その文脈でいくと、と前置きをしてから持論を展開する。

自分のアイドル観には「依代」というイメージが前提になっている。プロデューサーという陰陽師がいて、紙切れに過ぎない人形(ひとがた)にかりそめの魂魄を込める。

吹き込まれている間だけは人形は生きているかのように振る舞い、魂魄を通じた術師とのつながりが切れると、人形は元の紙切れへと戻っていく。

 

近年のアイドル観は、アイドル自身の主体性に軸を置き、人間としてのアイドルにフォーカスを当てているものが多い。それは表現者は主体的であるべしという、現代思想と芸術の間で結ばれた暗黙の協定でもあるのだろう。

 

だからこそ、『ステージママと子役』という主題は芸能の世界ではありふれてていながらも、現代社会においてあるべき表現者の型からは外れている。それでいて、最も優れた表現者はその中から生まれてくるだけに、彼らの存在は常に矛盾を孕んでいる。

 

結局のところ、幼い頃から特殊な訓練に耐えて、特殊な環境で育ってきた彼らを「長い下積み時代」などと呼び、「自ら表現の壁に挑み続ける者」というストーリーにすり替えることで主体的な表現者という現代社会のタテマエにうまく取り込んでいる。

そしてショービジネスに欠かせない観客もまた、彼らの長く苦しい下積み時代もまた演出として受け入れ、喝采するのだ。

 

あえてそんなところも踏まえた上で、アイドルをプロデュースする人間こそ真の表現者と規定し、プロデューサーの意図を忠実に再現する秀でた依代、つまりアイドルを敬意を込めて「人形(にんぎょう)」と個人的には呼んでいる。

 

「じゃあ、めふぁこにとって本当に見たいのはプロデューサーの表現であって、アイドルというのはある種のインターフェイスにすぎないってことだね」

「そうなるね」

 

依代というより、自分のイメージはイタコに近いかもしれない。

演劇であれ、総合芸術であれ、すべては第四の壁に隔てられた、現代では数少ない聖別された領域で起こることだ。そこに立つ者は俗世におけるあらゆる業を捨て去って、フラットになる。
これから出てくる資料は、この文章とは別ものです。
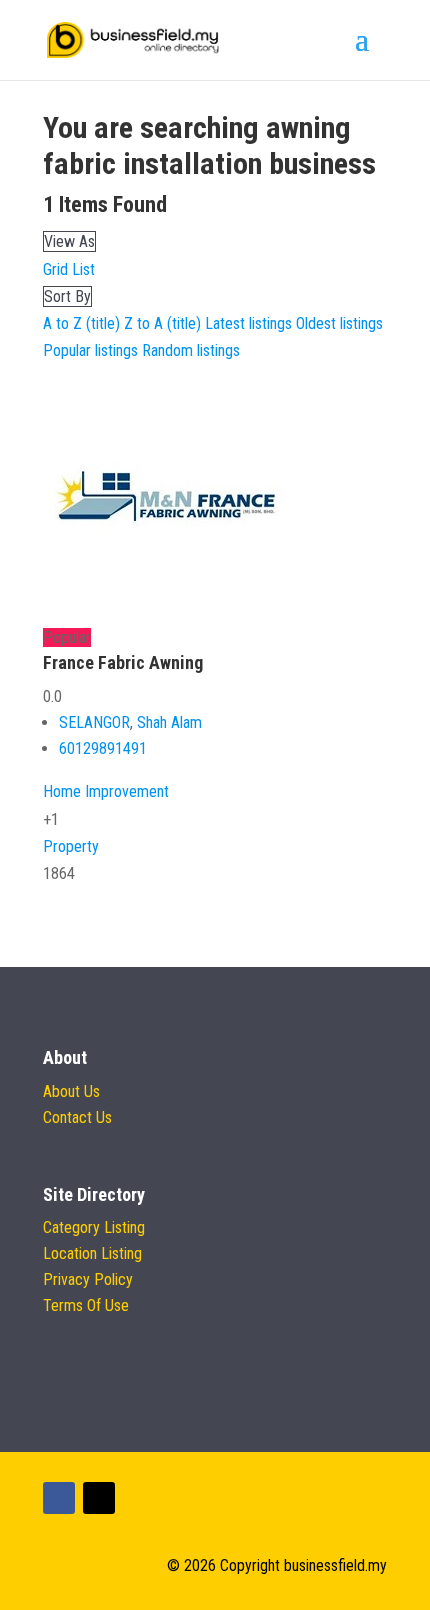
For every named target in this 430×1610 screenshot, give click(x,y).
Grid (55, 269)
「良い役者は『作れる』役者じゃなくて、フラットになれる役者だ」

演劇を長年やってる人間からそんな話を聞いて、霊媒師みたいだなとその時はぼんやり思った。人間としての本来の人格を仕舞い込んで、別の表現、別の人格を受け入れる身体をスタンバイさせる能力。
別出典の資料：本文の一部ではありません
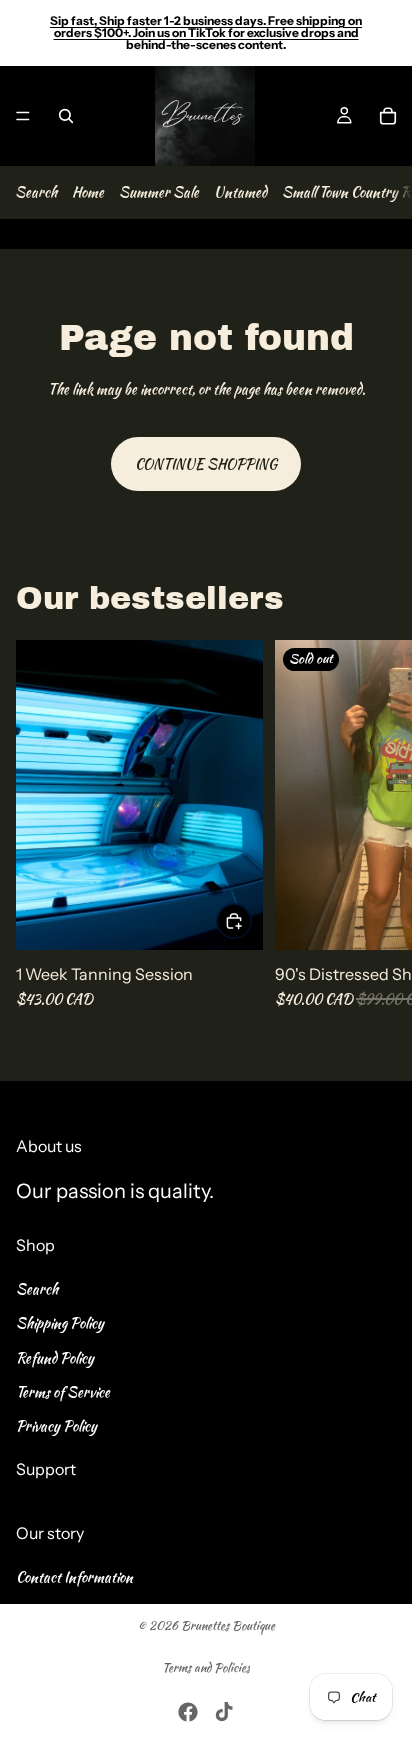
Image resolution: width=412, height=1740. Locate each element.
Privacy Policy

それが役者と霊媒師の共通点なんじゃなかろうかとふと浮かんだ。

 

「個人的には、めふぁこのいう人形がどっかの時点で人形じゃいられなくなって、それでも芸能界に居残ろうとするアイドルとか見てると悲しくなるんだよね」

「人形として育てられたのに、若さ以外の理由で人形でいられなくなるタイミングがきっとあるんだろうね」

「それでも、他の生き方を知らないから芸能界のどこかには居場所を見つけ出そうとしてしまう、それをはっきり見てしまう瞬間が悲しいんだ。」

 

舞台に上がることを目的に作られた人形は、檜の舞台から降りて生きる術を知らない。

そして社会は主体的な表現者であれと言外に命令し続ける。